Car pool lanes have existed in America for a few centuries, and in the last 20 years they have boomed in popularity. Many of the country’s states have a large amount of car pool lanes, and there are currently more than 3,000 miles of these lanes nationwide. Since millions of Americans rely on freeways for their daily commute, a large number of commuters are able to take advantage of these car pool lanes to help avoid slow rush hour traffic.
Car pool (or HOV, for High Occupancy Vehicle) lanes are lanes on the freeway that are only for vehicles with multiple occupants. To drive in car pool lanes on most freeways you need to have at least two occupants (including the driver) in your vehicle at all times; however, some freeways and some counties raise the minimum to three or four occupants.
Motorcycles are also allowed to drive in car pool lanes, regardless of the number of occupants they have. Many states employ green initiatives that allow some alternative fuel vehicles (such as plug-in electric cars and gas-electric hybrids) to operate in the car pool lane, regardless of how many occupants they have. A few states also combine car pool lanes with express freeway lanes, where solo drivers are allowed to pay a toll in order to legally drive in the car pool lane.
During hours of high traffic, most of the cars on a freeway only have one occupant. This means that the car pool lane is usually devoid of congestion, even when the general access lanes are mired in bumper to bumper traffic. This allows the vehicles in the car pool lane to travel at a high speed, regardless of the flow of the rest of the freeway. People who opt to ride share to work (or anywhere else) are thus rewarded, and solo drivers are encouraged and incentivized to start carpooling.
As more and more people carpool, cars are removed from the road. This decreases traffic for everyone, reduces harmful carbon emissions, and lessens the damage that is done to the roads (which in turn lowers the road repair costs for taxpayers). In short, car pool lanes save drivers time and money, and also help the general traffic flow, road conditions, and the environment.

◆ Supplied information
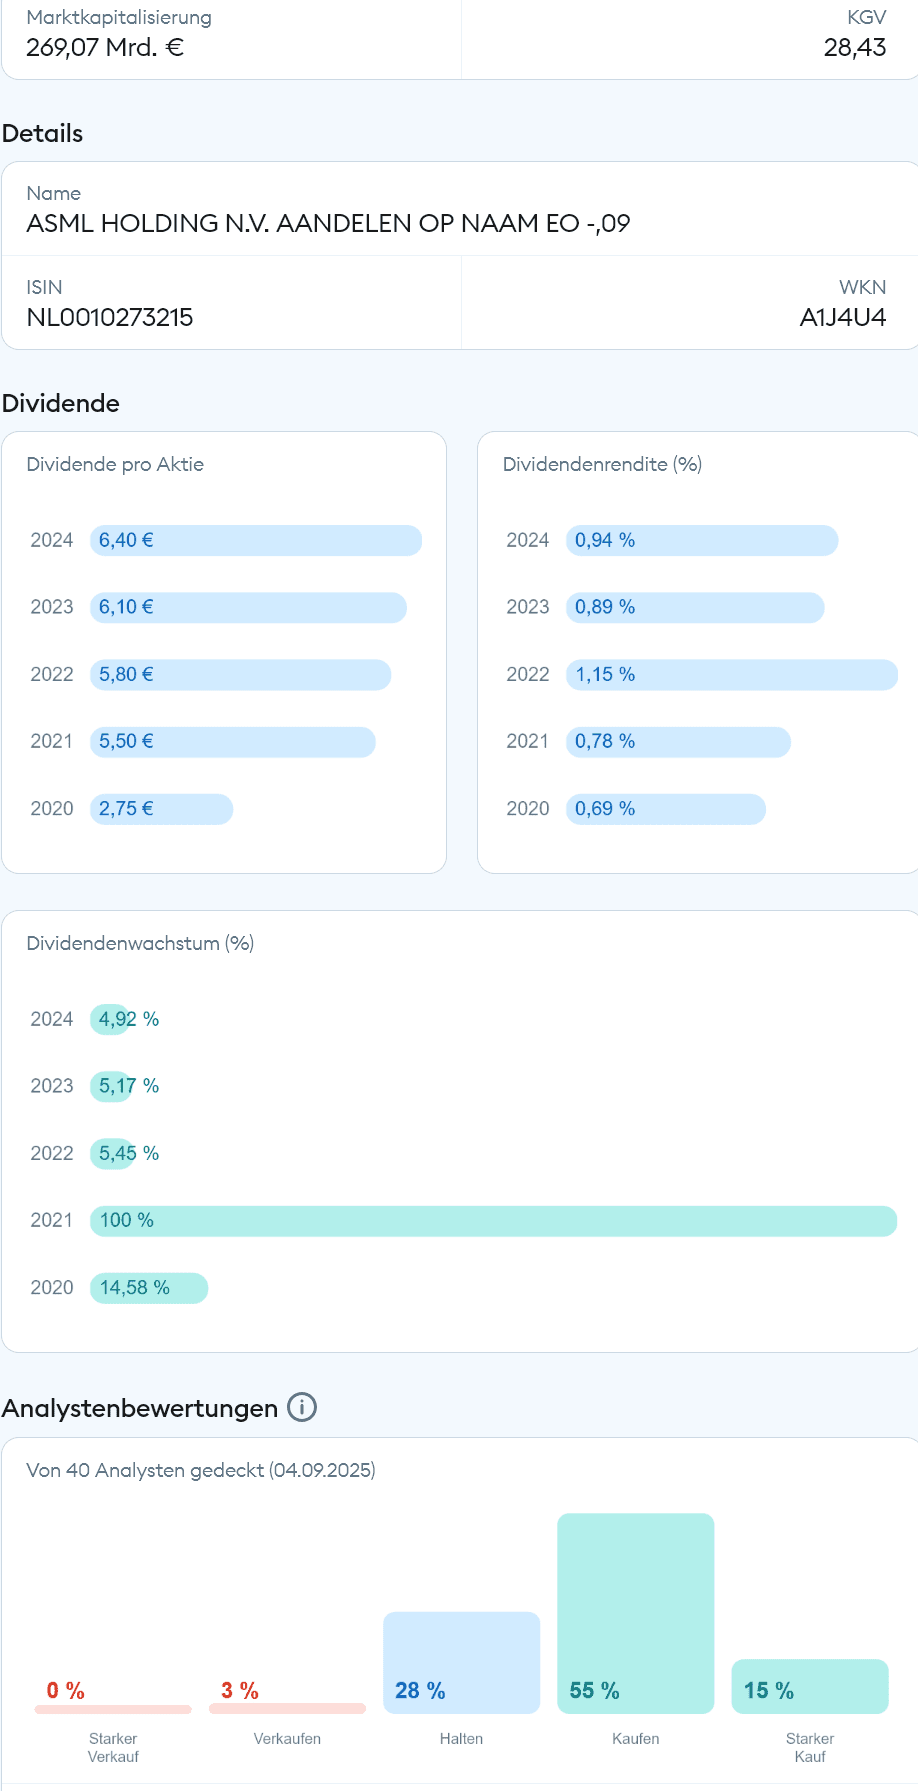Viewport: 918px width, 1791px height.
Task: Click the 2024 dividend yield bar 0,94 %
Action: [702, 541]
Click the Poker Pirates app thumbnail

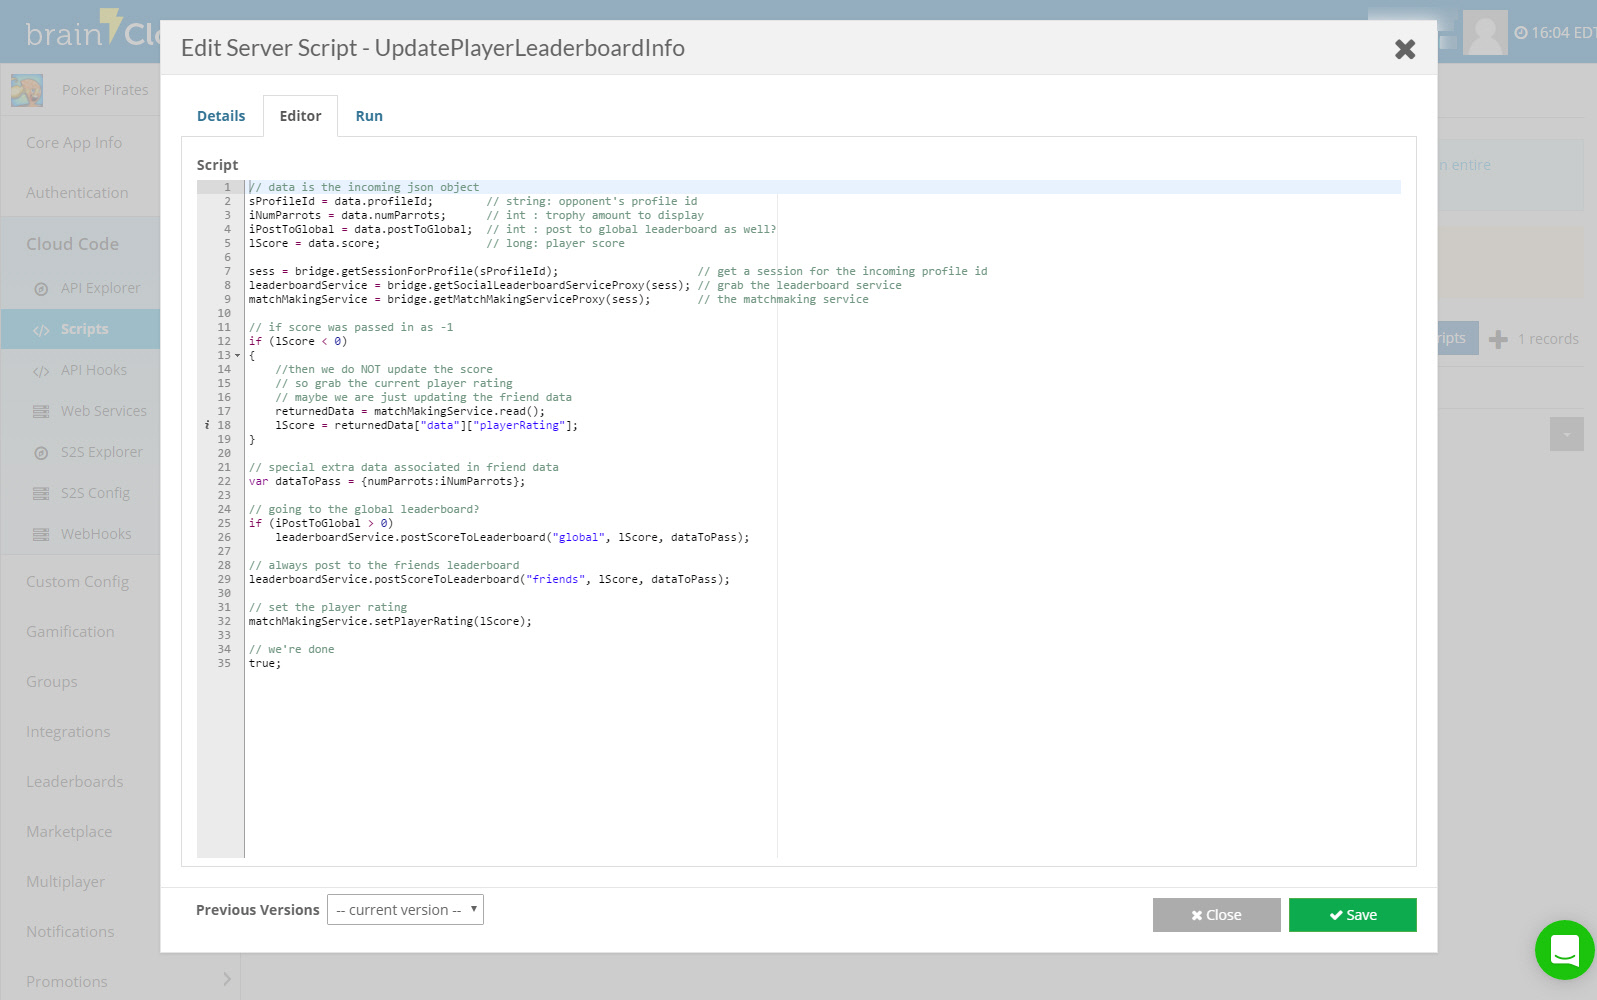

◆ What this exercise asks
1. Rewrite the part of the car pool lane text that begins at "During hours of" and stops after "to start carpooling.", replacing "mired in" with "stuck in".
2. Decide whether each statement agrees with the car pool lane text, answering yes or no and quoting the words that settle it: (a) Motorcycles may use car pool lanes no matter how many occupants they carry. (b) Every freeway requires at least three occupants to use the car pool lane. (c) During hours of high traffic, most cars on a freeway carry more than one occupant.

◆ Task answers
1.
During hours of high traffic, most of the cars on a freeway only have one occupant. This means that the car pool lane is usually devoid of congestion, even when the general access lanes are stuck in bumper to bumper traffic. This allows the vehicles in the car pool lane to travel at a high speed, regardless of the flow of the rest of the freeway. People who opt to ride share to work (or anywhere else) are thus rewarded, and solo drivers are encouraged and incentivized to start carpooling.

2.
(a) Yes: "Motorcycles are also allowed to drive in car pool lanes, regardless of the number of occupants they have."
(b) No: "To drive in car pool lanes on most freeways you need to have at least two occupants (including the driver) in your vehicle at all times"
(c) No: "During hours of high traffic, most of the cars on a freeway only have one occupant."